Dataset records

Segment Open

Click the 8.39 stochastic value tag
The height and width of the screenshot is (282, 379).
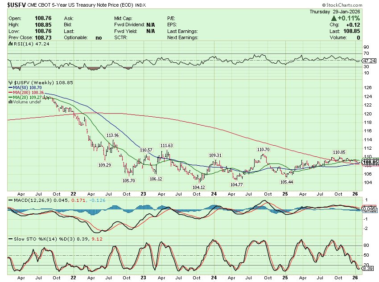coord(367,269)

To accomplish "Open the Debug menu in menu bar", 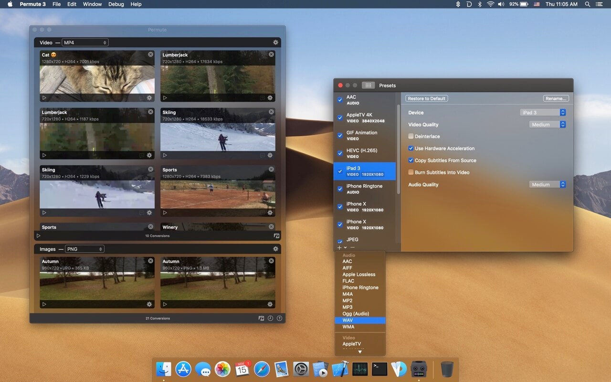I will point(116,4).
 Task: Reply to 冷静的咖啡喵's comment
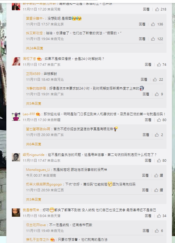click(146, 94)
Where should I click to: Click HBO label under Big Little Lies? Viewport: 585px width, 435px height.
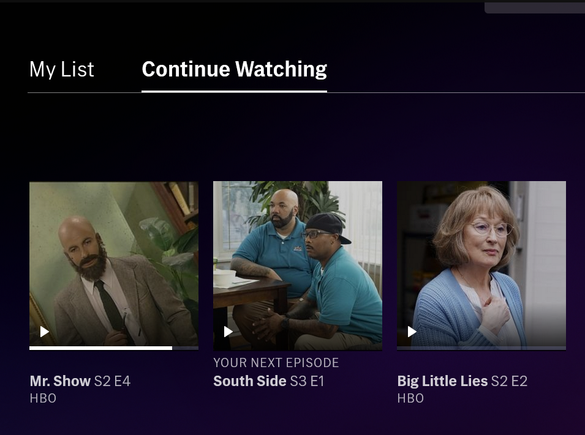[410, 398]
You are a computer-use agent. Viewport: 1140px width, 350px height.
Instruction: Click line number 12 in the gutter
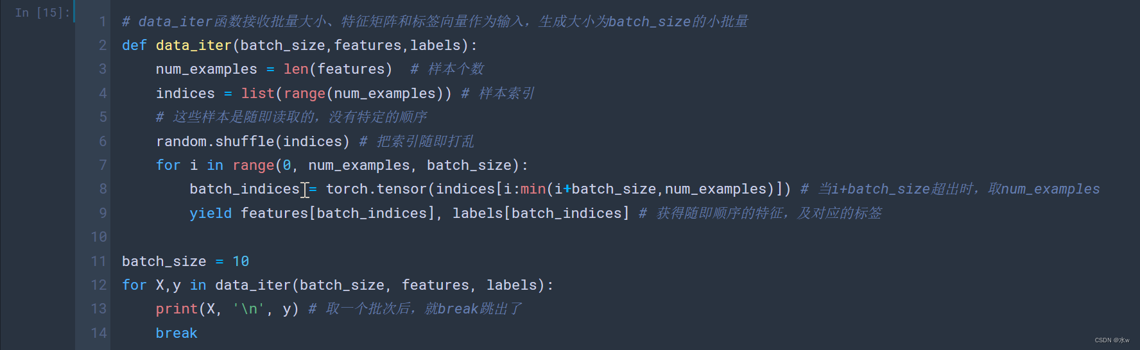coord(99,285)
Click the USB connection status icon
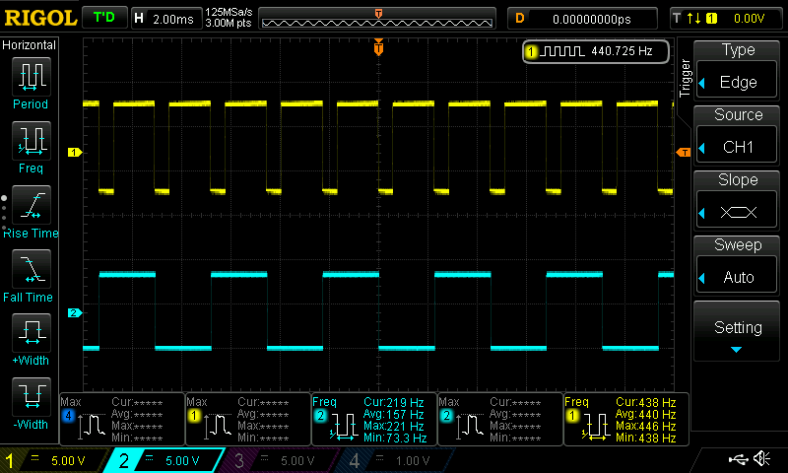This screenshot has height=473, width=788. pos(737,459)
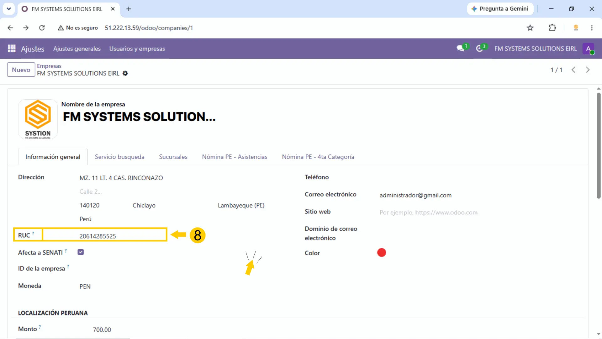Click the company logo image
This screenshot has height=339, width=602.
38,119
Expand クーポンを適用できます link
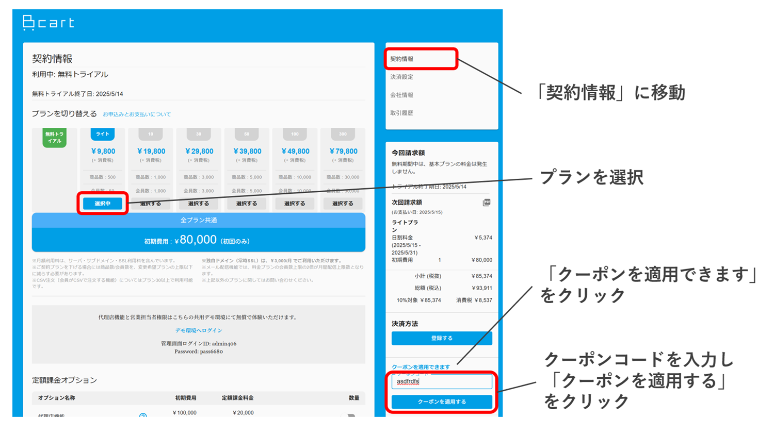The width and height of the screenshot is (774, 435). click(421, 367)
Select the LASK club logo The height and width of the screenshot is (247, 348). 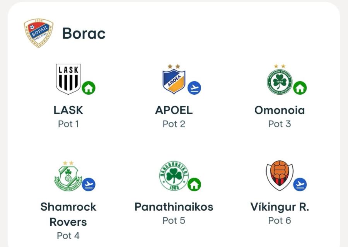pos(68,79)
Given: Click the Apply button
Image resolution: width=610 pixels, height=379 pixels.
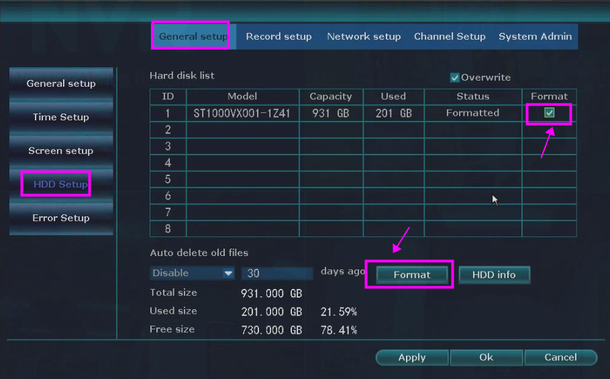Looking at the screenshot, I should pyautogui.click(x=411, y=357).
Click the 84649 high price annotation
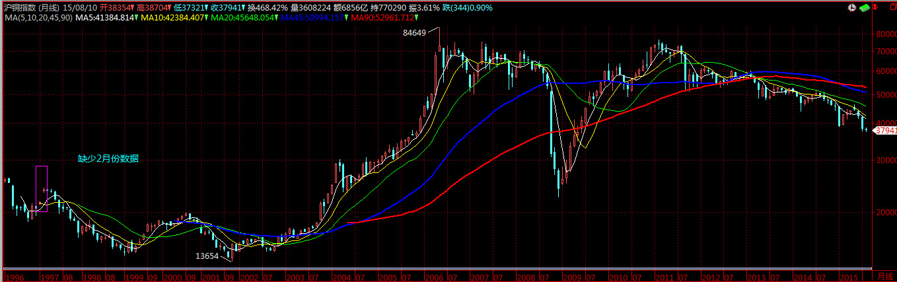Viewport: 897px width, 282px height. coord(413,33)
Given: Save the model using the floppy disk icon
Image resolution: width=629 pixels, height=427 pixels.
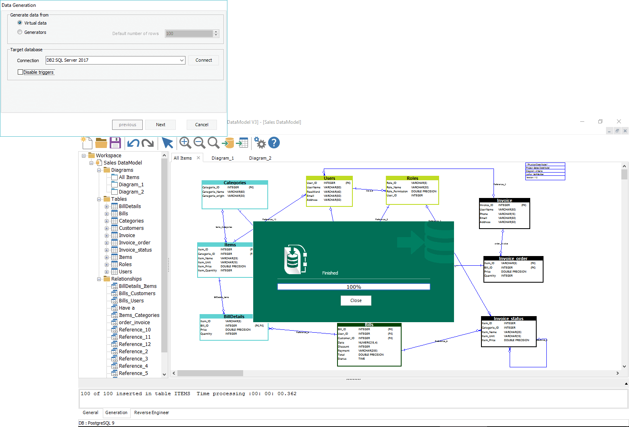Looking at the screenshot, I should coord(115,142).
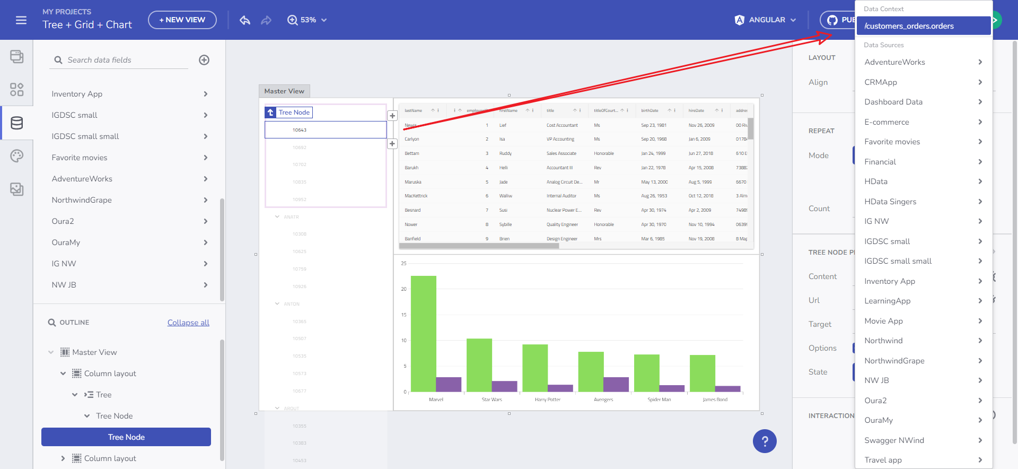Open the Data sources sidebar panel
Screen dimensions: 1018x469
[17, 123]
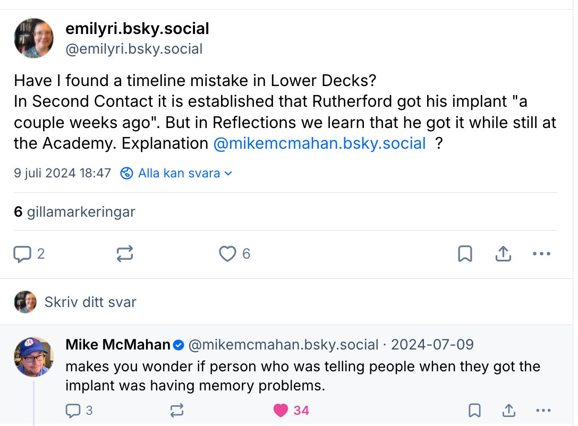Bookmark emilyri's main post
This screenshot has width=578, height=426.
[465, 254]
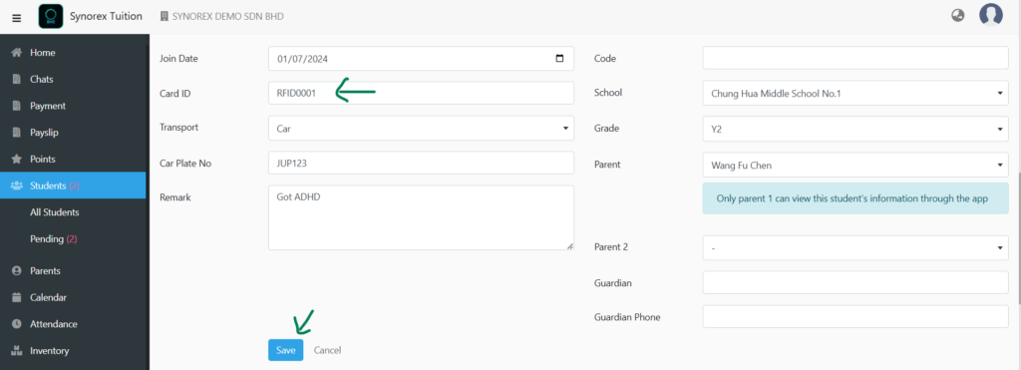Image resolution: width=1021 pixels, height=370 pixels.
Task: Open Attendance with clock icon
Action: coord(17,324)
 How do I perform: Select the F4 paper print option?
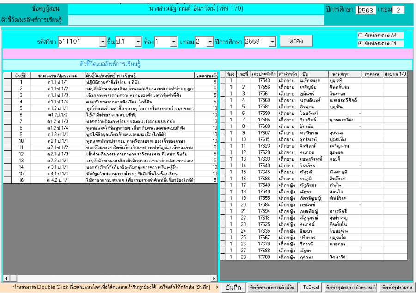tap(361, 43)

Segment Closed

Work order: The answer should be all lines from the entries above that hold the word "Given".

Exercise output:
Given: Click the Apply button
Given: Save the model using the floppy disk icon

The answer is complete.